1. Blue Peacock Mine

It’s hard to overstate just how silly the blue peacock mine was. To fully appreciate what a bizarre idea this weapon was you just have to know about it involves the use of chickens to keep it warm. Live chickens. 

The way a blue peacock mine was supposed to work was that a 10 kiloton nuclear device was to be buried on the North German plain. There they would stay, hidden underground until the Soviet Army invaded. The mines would be detonated either by a tripwire or after an eight-day timer expired. The point was to destroy all the military facilities in the area and prevent the Soviets from occupying the space because of both the destruction and the nuclear contamination.

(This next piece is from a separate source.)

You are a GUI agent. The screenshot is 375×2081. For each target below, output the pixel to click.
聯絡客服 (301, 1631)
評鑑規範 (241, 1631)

Because of the part of the world this was in there was a fear that the cold temperatures the mines would be subjected to could be a hazard. Buried underground, the electronics could potentially get too cold to function properly. So the method of preventing this was to have live chickens included inside the mine. They’d have a supply of food and water, enough to keep them alive for about a week and their body heat would be able to keep the mine working. When this information was first declassified, people assumed it was an April Fool’s joke since it was April 1, 2004. However, it was no joke. The chicken mine was an all too real idea.